Given task:
Can you give the material again with every "screenshot" swapped for "screen capture", changing nothing else and leaving out the pictures?

Data for this exercise:

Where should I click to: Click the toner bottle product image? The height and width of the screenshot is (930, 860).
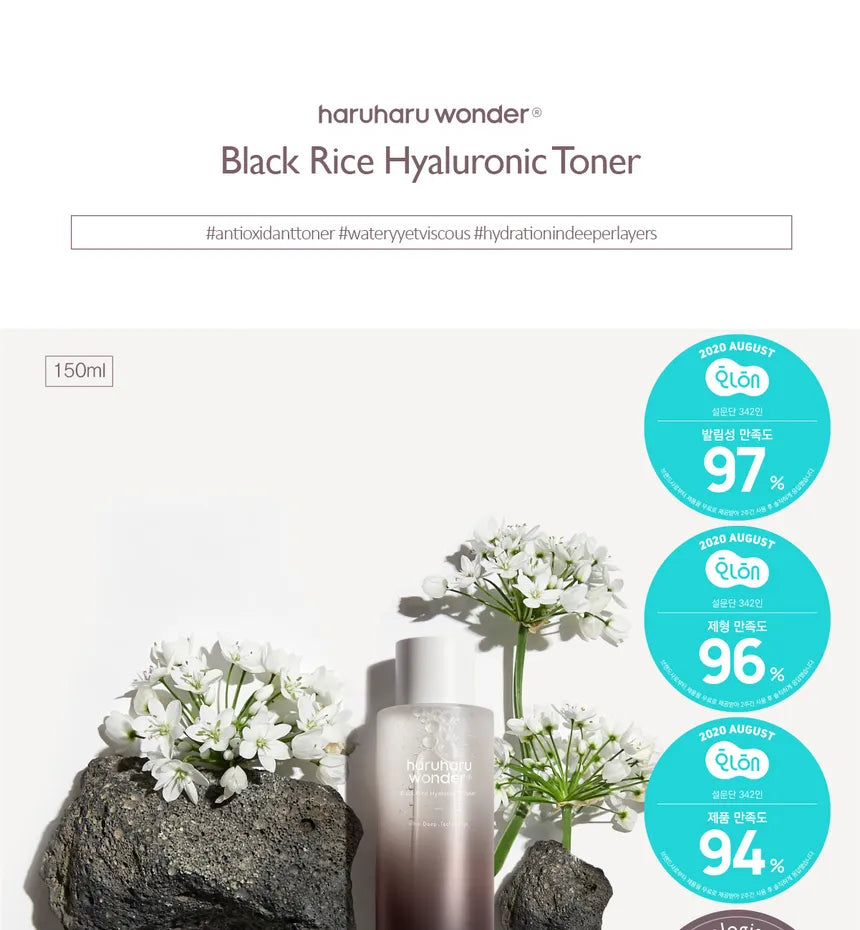tap(434, 783)
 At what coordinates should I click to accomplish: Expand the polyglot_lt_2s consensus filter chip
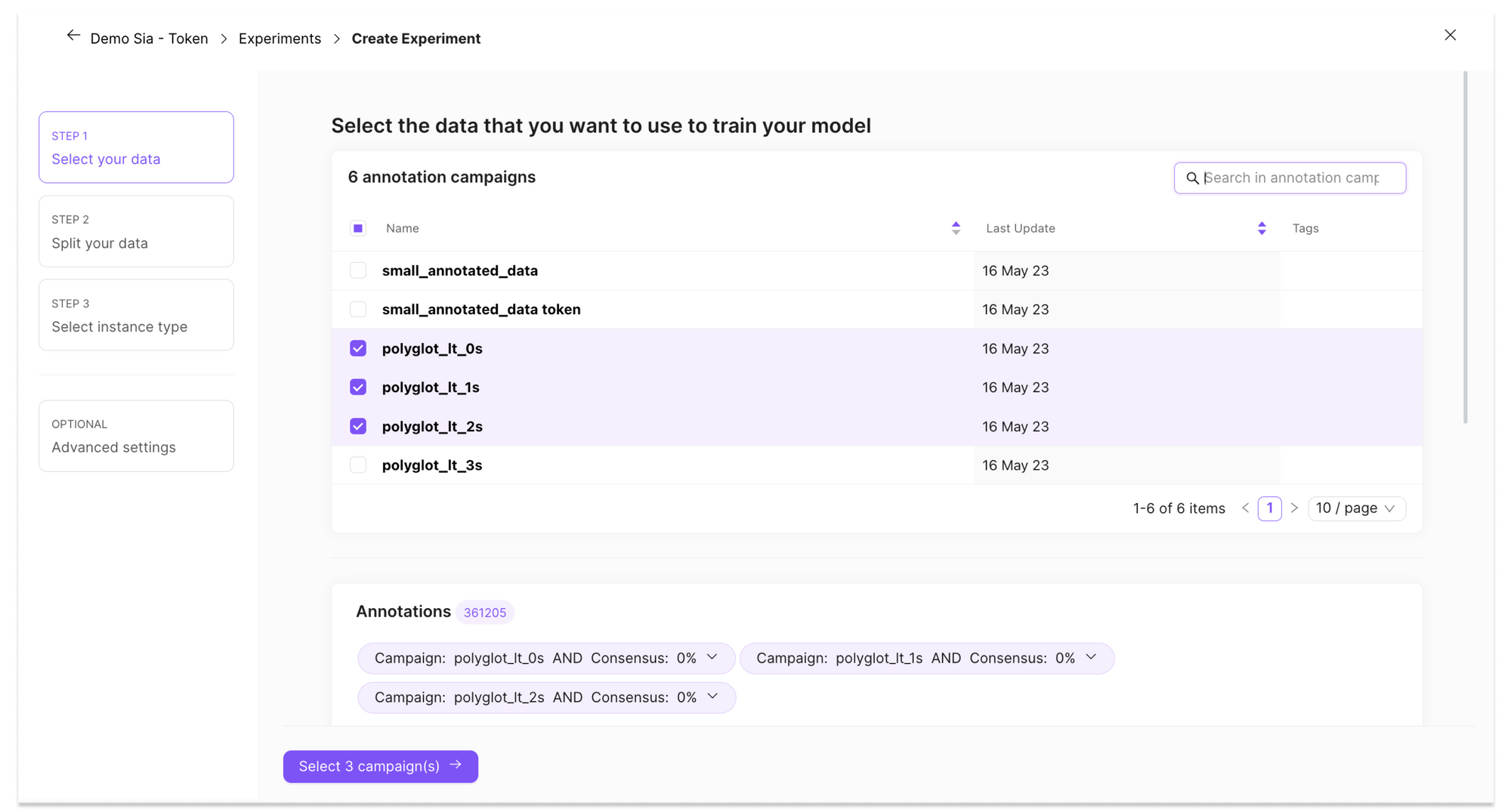click(x=711, y=697)
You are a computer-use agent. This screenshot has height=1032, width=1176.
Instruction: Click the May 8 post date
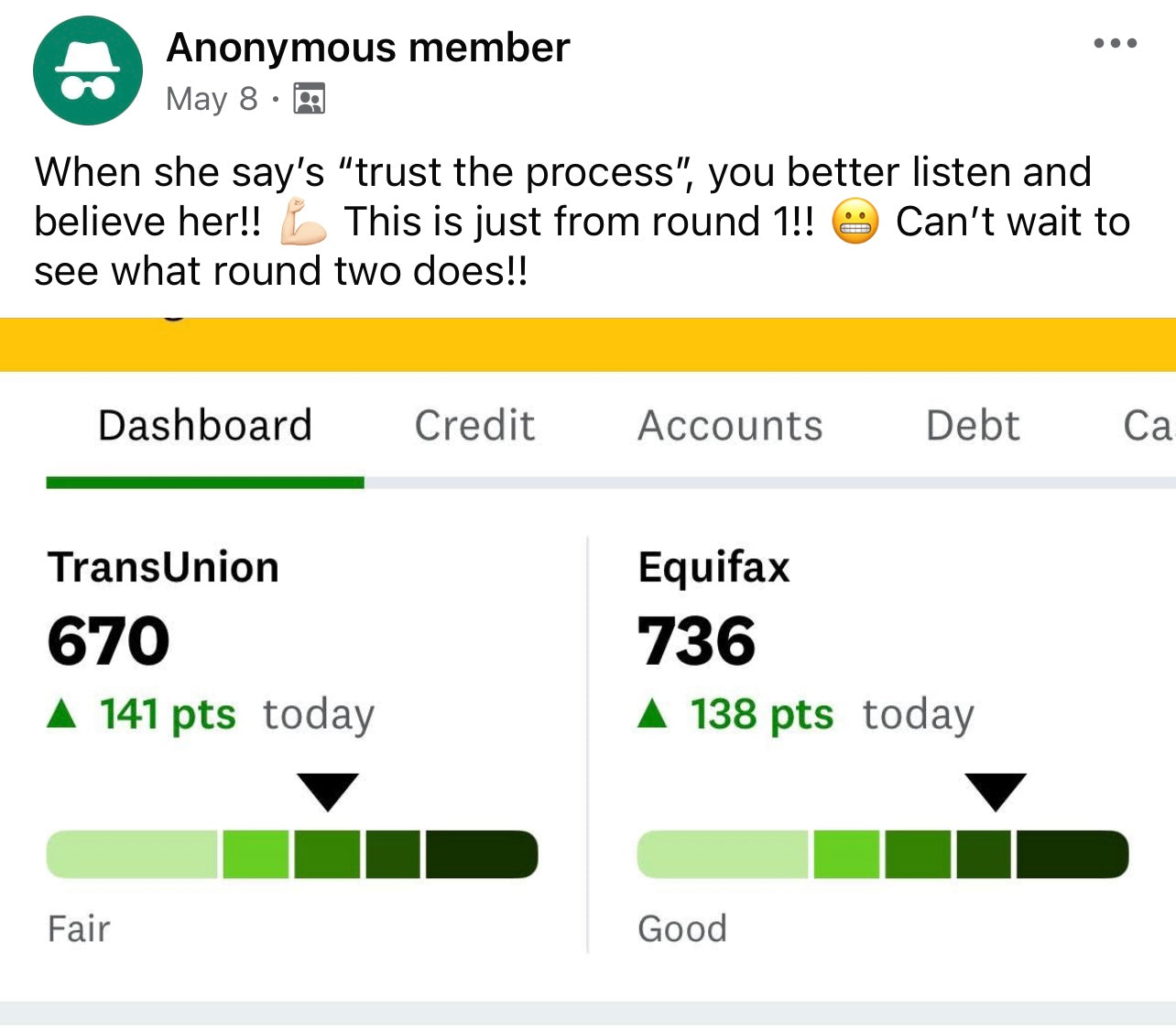tap(212, 99)
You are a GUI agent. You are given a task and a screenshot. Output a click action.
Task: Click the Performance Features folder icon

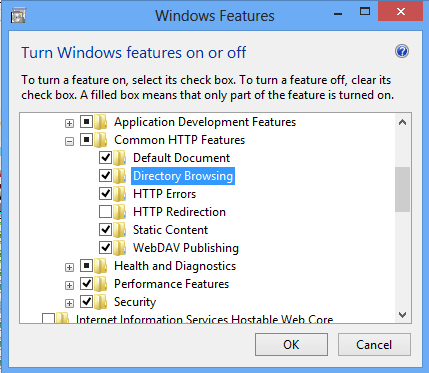(101, 284)
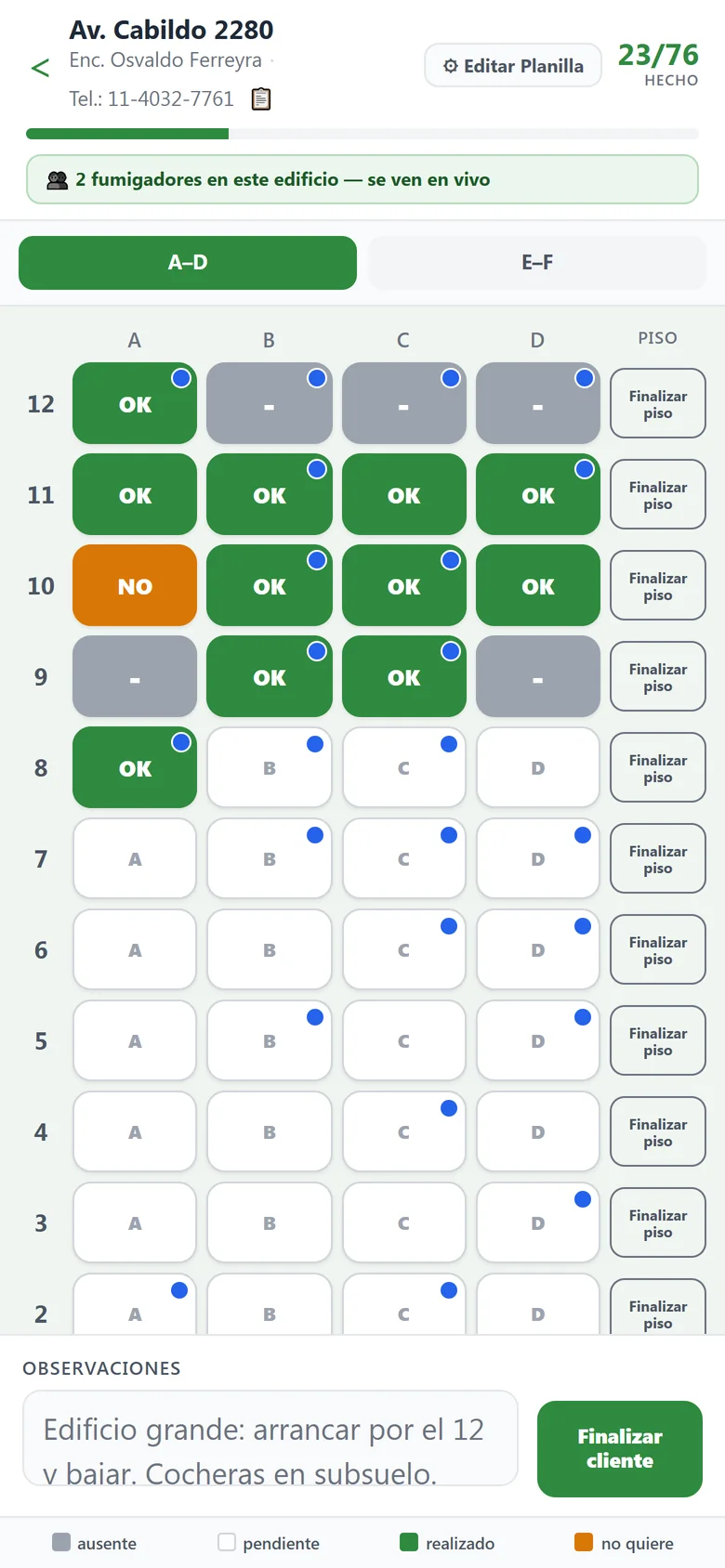Go back using the left arrow icon
725x1568 pixels.
(x=40, y=68)
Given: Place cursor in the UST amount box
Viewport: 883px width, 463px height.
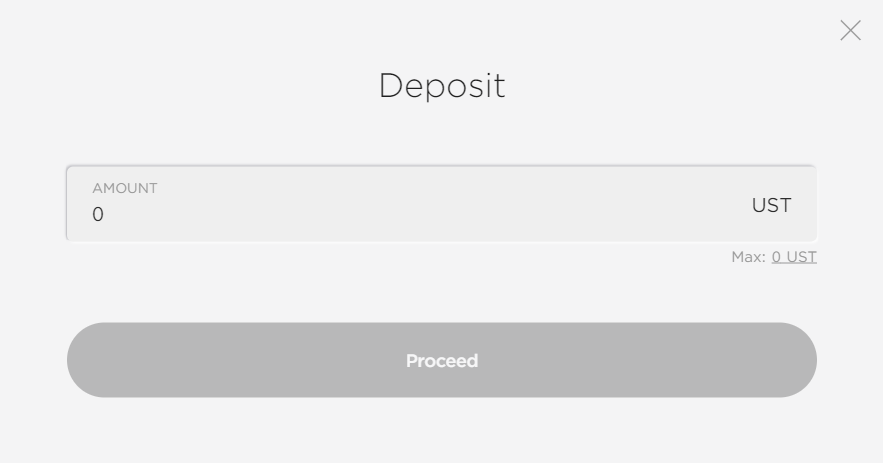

Written response:
Where should I click to: Click the toner bottle product image? The height and width of the screen capture is (930, 860).
tap(434, 783)
 At what coordinates should I click to accomplish: Expand the polyglot_lt_2s consensus filter chip
click(x=711, y=697)
You are a computer-use agent. This screen capture has height=1032, width=1176.
Instruction: Click the May 8 post date
tap(212, 99)
You are a GUI agent. You are given a task and a screen capture. Output a click action.
Task: Click the Performance Features folder icon

(101, 284)
Go back using the left arrow icon
725x1568 pixels.
(x=40, y=68)
Given: Place cursor in the UST amount box
Viewport: 883px width, 463px height.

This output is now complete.